Descriptive analysis

For a total of 771 subjects, the distributions of Rapid AI and neuroradiologist ASPECTS scores are plotted below by discharge status. The discriminating power the scores is indicated by the degree to which the distribution with good outcomes are separated from that with bad ones. It is clear that the clinician score is perfectly discriminating, while the Rapid AI score is less so.

Receiver operating characteristic (ROC) analysis

The ROC curves of the two ASPECTS scores with respect to discharge status are plotted in Figure 1.

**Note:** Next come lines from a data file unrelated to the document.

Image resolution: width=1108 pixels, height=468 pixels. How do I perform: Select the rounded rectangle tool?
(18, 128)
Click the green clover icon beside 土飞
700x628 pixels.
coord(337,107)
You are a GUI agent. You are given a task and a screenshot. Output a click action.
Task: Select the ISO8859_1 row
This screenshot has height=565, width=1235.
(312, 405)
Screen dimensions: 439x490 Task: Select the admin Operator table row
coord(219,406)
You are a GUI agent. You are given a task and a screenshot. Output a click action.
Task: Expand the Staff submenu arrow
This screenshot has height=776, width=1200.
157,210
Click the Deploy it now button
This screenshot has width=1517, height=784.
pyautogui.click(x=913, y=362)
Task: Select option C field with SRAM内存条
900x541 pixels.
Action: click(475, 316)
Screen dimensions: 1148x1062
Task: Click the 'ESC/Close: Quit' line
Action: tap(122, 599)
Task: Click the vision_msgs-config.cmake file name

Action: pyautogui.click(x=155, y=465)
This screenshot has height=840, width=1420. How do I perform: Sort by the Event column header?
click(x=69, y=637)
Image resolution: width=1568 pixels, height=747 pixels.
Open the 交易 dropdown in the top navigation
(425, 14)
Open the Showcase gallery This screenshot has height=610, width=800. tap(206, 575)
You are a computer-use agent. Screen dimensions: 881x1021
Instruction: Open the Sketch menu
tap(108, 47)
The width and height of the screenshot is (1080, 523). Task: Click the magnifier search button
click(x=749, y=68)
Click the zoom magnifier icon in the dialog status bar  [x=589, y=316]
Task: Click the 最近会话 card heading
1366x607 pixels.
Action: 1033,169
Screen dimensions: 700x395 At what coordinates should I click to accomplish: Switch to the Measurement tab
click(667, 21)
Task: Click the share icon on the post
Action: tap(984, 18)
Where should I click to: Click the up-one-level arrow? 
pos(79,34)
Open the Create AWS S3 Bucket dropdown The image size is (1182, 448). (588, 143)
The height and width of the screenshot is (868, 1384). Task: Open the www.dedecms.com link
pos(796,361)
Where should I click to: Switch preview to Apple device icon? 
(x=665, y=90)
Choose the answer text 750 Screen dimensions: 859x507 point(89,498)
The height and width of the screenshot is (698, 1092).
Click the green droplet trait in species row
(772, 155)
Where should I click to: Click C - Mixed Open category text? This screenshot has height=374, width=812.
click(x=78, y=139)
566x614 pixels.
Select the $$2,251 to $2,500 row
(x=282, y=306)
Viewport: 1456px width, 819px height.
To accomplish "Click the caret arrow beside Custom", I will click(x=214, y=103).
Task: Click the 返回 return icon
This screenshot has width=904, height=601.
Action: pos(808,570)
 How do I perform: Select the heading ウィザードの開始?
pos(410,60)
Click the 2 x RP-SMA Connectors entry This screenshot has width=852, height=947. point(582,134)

Figure 1. Receiver operating characteristic (ROC) curves for identifying good vs bad outcomes, areas under the curve (AUC), and 95% confidence intervals (CI).

Figure 1. Receiver operating characteristic (ROC) curves for identifying good vs bad outcomes, areas under the curve (AUC), and 95% confidence intervals (CI).

Comparing the AUC

We use a paired permutation test for the null hypothesis \(H_0:\mbox{AUC}_\mbox{clin.}=\mbox{AUC}_\mbox{AI}\). The \(p\)-value based on the difference in AUC among \(N=2000\) permutation samples is calculated to be \(<0.0001\). Therefore, we conclude that the Rapid AI score is significantly less accurate in predicting discharge status than the neuroradiologist score is.

Prediction of cerebral perfusion (CBF) by ASPECTS scores

The CBF shows only moderate associations with the ASPECTS scores by AI and clinician, with Spearman correlations -0.317 and -0.464, respectively.). A paired permutation test for their difference leads to \(p\)-value 0.0052, which means that the clinician score is significantly better than AI.

Correlation of NIHSS with ASPECTS scores

The NIHSS shows only moderate associations with the ASPECTS scores by AI and clinician, with Spearman correlations -0.287 and -0.255, respectively.). A paired permutation test for their difference leads to \(p\)-value 0.5712, which means that there is no significant difference between the two types of scores in their correlation with NIHSS.